Two weekends ago, UFC legend Don Frye fought for Gladiator Challenge at an event known as "Mega Stars."
The bout marked Frye's return to active competition after two years away from the cage, and the 20-8-1 (1 NC) legend wanted to prove he hadn't lost a step despite having lost to current UFC heavyweight Dave Herman in the first minute of a September 2009 bout under the Shark Fights banner.
Frye's opponent?
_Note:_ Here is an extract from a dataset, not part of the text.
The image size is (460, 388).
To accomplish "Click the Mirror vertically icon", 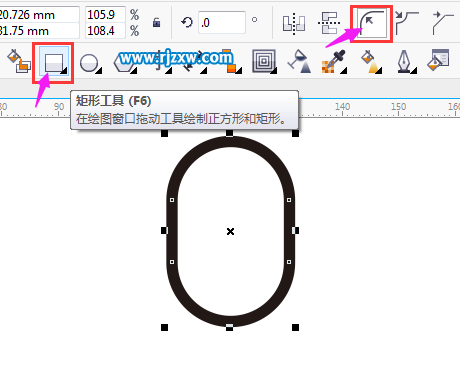I will (x=329, y=23).
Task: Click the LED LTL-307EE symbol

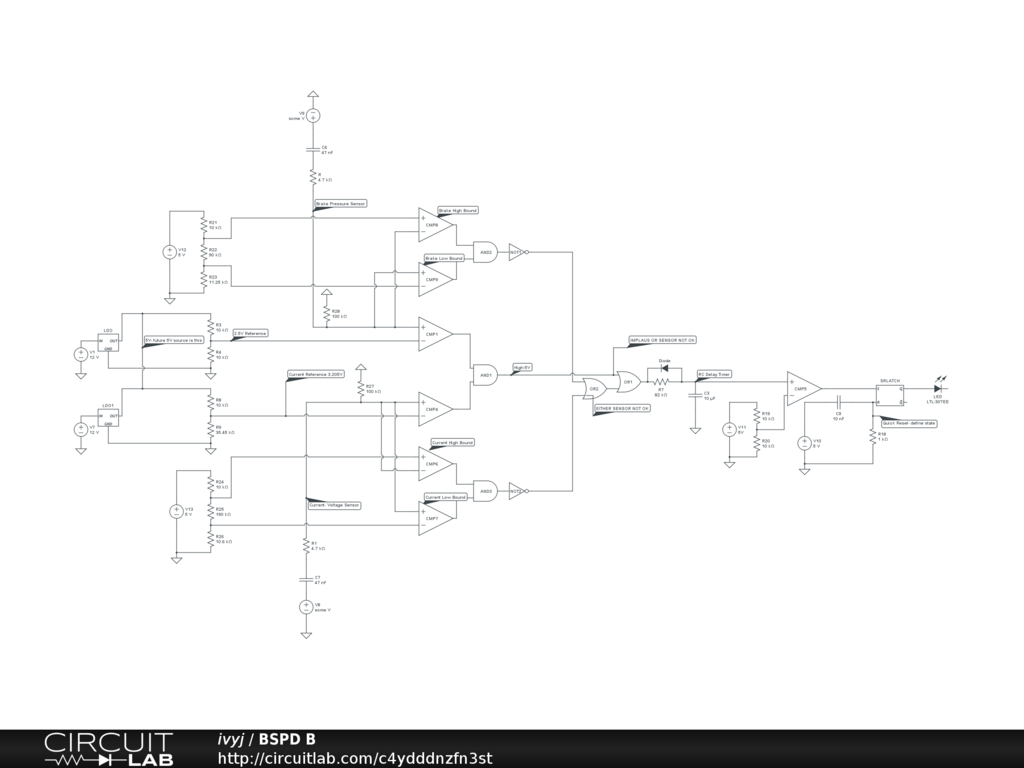Action: point(938,389)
Ruben "Warpath" Villarreal.
Yeah, the same Ruben "Warpath" Villarreal that had 19 wins, 22 losses and three draws on his pro record before he fought Frye.
The same Villarreal suffered his first pro loss to Dan Severn and just needed a win to at least keep himself on something of a winning track, but early on in the bout, it seemed like Villarreal would not get that win over Frye.
Seriously speaking, Frye looked at least decent enough to say he was fighting a smart fight while giving Villarreal a rather difficult battle against the cage.
Watching the fight, one can see although Frye was gassing a little bit, he way also landing heavy shots to the body that were doing damage.
Give credit where it's due for Frye, because he clearly didn't bank on his legendary mustache, throwing a vicious hook before Frye physically threw an actual punch.
Frye knew what he had to do to wear Villarreal out, and he actively looked to implement it earlier in the fight, but Villarreal did mount a comeback in a bout that lasted a minute-and-a-half longer than Frye's bout with Herman.
What does the win mean for Villarreal?
Simple: It means Villarreal wins a bout after a five-fight losing streak which includes a loss to Brett Rogers.
There's nothing to look deeply into when it comes to this win.
Mind you, nobody ever is "done" with MMA, but if Frye was done with active MMA competition after his ninth pro loss, Villarreal would be the guy that we'd either blame or thank for that.
Still, would you buy a now-20-23-3 fighter coming into the UFC with this?
I buy Kenny Florian as UFC bantamweight champion in 2013 before I argue for Villarreal being able to show the UFC heavyweight or light heavyweight division something worth fearing.